Consigne:
Restituez mot pour mot le passage du texte sur Emmett Till qui va de « A l'inauguration de » jusqu'à « des victimes noires. ».

── Extrait du texte

A l'inauguration de la statue d'Emmett Till, le 21 octobre 2022 à Greenwood, dans le Mississippi, aux Etats-Unis.
© AFP - SCOTT OLSON / GETTY IMAGES NORTH AMERICA / GETTY IMAGES VIA AFP

Parce que sa mère a décidé d'exposer l'horreur de ce crime raciste, la photo du visage mutilé d'Emmett Till, Afro-Américain assassiné en 1955, a fait le tour du monde. Portée à l'écran par Chinonye Chukwu, cette histoire soulève la question de l'exposition médiatique des corps des victimes noires.

────
── Lignes de données

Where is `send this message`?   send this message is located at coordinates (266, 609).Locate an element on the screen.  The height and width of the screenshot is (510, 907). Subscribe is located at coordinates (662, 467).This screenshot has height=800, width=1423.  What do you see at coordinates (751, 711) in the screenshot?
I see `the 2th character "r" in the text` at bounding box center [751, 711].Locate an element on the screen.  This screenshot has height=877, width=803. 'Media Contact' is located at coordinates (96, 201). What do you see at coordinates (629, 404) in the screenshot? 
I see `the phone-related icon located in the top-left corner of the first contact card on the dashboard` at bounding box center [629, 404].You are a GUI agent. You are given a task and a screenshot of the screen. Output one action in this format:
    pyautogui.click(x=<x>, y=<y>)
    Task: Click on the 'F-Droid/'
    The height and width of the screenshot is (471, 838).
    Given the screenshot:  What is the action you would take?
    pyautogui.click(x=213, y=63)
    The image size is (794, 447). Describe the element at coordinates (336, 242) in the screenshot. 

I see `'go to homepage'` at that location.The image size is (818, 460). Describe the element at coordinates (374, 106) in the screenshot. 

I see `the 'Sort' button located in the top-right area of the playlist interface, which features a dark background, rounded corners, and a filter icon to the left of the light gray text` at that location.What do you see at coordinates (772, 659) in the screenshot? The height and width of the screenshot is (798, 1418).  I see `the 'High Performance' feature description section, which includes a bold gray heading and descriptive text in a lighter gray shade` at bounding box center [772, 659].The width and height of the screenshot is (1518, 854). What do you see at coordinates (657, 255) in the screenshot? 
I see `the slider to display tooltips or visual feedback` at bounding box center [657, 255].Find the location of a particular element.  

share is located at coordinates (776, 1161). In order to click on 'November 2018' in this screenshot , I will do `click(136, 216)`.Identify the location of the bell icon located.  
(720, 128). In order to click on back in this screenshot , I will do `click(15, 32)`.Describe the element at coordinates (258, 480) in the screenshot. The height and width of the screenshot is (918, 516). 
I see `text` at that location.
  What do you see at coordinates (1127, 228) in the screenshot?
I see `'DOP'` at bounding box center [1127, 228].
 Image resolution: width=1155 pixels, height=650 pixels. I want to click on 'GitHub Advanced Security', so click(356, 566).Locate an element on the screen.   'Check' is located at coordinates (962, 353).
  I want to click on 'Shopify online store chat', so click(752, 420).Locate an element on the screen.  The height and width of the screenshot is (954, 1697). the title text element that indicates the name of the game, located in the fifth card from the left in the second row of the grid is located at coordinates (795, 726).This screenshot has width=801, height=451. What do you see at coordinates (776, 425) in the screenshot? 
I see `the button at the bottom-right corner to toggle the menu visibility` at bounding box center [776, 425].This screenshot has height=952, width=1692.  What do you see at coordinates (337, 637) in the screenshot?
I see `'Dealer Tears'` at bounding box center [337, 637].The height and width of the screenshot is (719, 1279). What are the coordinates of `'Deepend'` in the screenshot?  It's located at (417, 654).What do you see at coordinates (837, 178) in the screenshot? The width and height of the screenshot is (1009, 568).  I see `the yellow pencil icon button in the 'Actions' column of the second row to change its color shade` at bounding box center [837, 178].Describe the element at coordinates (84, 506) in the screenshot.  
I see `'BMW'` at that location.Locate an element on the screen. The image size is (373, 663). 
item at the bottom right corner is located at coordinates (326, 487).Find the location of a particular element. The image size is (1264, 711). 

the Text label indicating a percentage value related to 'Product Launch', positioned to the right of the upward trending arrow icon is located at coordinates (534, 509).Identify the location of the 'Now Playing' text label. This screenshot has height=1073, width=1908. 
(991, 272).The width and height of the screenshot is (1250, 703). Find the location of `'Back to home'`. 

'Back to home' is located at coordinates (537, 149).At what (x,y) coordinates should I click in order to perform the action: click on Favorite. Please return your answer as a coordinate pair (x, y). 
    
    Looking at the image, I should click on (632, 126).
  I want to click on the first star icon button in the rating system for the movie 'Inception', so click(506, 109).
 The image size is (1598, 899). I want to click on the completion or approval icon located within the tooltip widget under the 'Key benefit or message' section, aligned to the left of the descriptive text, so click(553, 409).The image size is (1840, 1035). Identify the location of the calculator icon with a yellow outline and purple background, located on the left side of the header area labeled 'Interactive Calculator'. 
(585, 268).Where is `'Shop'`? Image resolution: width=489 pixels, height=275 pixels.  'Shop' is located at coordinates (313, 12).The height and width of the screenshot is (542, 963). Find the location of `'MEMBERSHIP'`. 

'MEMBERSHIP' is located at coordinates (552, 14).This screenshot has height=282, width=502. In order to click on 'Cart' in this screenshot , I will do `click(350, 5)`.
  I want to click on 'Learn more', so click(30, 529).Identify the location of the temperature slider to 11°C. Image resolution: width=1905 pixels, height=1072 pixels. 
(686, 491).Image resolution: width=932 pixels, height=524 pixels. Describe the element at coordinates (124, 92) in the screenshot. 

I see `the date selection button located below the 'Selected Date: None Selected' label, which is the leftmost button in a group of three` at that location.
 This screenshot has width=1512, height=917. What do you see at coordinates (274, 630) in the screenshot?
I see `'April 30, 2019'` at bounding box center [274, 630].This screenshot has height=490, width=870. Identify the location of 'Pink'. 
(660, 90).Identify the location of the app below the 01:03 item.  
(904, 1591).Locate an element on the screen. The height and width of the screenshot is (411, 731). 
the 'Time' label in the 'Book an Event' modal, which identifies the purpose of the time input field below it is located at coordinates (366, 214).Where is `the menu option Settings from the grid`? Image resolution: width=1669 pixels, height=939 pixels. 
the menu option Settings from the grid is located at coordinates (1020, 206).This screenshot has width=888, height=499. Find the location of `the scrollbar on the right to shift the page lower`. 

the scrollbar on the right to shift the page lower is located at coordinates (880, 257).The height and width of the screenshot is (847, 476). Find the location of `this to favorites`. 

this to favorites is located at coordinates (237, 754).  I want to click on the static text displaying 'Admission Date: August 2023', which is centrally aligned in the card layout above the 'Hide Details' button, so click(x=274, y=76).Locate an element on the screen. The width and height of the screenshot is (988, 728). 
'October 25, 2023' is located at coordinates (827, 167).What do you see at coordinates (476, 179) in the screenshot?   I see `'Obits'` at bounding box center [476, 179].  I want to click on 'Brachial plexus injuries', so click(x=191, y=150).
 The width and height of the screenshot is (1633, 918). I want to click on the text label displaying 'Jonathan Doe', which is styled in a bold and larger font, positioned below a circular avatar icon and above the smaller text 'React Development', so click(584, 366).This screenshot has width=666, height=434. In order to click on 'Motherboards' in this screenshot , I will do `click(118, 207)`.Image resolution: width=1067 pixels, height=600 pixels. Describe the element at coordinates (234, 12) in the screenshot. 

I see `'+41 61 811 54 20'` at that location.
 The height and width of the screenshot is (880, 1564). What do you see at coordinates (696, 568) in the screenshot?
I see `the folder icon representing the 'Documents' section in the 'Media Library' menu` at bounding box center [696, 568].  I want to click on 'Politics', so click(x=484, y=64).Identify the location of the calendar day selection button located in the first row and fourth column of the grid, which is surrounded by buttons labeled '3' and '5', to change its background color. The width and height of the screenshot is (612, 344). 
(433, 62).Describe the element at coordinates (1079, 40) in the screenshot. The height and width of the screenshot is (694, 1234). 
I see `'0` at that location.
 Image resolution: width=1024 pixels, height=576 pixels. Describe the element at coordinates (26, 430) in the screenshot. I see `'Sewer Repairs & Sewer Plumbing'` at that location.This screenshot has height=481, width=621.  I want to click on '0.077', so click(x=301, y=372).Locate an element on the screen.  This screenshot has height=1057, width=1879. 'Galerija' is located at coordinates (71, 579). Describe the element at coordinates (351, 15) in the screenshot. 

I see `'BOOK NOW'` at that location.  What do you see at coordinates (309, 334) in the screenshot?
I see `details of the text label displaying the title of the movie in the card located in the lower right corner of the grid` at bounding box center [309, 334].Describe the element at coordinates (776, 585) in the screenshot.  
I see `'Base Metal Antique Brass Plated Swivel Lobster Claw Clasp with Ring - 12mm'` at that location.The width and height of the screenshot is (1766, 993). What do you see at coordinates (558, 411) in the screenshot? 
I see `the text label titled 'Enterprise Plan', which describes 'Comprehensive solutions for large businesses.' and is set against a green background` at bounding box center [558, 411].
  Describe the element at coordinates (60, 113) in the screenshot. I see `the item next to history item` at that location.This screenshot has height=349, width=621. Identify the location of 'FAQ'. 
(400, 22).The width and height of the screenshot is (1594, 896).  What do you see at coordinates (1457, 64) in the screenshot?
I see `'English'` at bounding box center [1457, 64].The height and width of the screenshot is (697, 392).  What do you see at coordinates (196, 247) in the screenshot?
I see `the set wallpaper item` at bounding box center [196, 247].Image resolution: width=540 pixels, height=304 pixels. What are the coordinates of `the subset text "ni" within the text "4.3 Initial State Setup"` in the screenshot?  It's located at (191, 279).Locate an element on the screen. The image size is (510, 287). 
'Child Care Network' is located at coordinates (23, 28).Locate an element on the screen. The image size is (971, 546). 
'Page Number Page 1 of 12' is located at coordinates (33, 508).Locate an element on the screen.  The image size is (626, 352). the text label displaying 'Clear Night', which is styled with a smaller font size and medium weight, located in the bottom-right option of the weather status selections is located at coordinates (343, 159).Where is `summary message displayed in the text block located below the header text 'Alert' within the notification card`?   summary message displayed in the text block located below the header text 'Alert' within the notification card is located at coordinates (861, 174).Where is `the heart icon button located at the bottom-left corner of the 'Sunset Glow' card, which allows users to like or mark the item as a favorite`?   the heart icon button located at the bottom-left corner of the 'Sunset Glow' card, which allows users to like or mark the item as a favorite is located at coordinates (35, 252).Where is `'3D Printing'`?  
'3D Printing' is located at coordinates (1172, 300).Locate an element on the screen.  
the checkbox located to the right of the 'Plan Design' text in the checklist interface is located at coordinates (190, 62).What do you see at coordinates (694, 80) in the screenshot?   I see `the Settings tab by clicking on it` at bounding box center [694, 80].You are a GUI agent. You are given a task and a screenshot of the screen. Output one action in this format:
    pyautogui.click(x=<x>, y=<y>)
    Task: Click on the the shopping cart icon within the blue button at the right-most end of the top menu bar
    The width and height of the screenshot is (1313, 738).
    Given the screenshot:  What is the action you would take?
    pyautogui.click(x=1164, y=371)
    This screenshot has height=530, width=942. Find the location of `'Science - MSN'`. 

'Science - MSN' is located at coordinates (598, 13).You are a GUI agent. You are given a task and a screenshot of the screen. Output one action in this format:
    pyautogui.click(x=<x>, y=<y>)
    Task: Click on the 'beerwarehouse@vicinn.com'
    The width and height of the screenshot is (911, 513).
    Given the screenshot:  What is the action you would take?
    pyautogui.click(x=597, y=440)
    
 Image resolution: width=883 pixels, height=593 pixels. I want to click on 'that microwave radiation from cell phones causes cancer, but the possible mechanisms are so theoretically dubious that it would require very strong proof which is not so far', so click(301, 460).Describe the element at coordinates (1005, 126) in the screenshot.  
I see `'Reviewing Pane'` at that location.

────

Réponse complète:
A l'inauguration de la statue d'Emmett Till, le 21 octobre 2022 à Greenwood, dans le Mississippi, aux Etats-Unis.
© AFP - SCOTT OLSON / GETTY IMAGES NORTH AMERICA / GETTY IMAGES VIA AFP

Parce que sa mère a décidé d'exposer l'horreur de ce crime raciste, la photo du visage mutilé d'Emmett Till, Afro-Américain assassiné en 1955, a fait le tour du monde. Portée à l'écran par Chinonye Chukwu, cette histoire soulève la question de l'exposition médiatique des corps des victimes noires.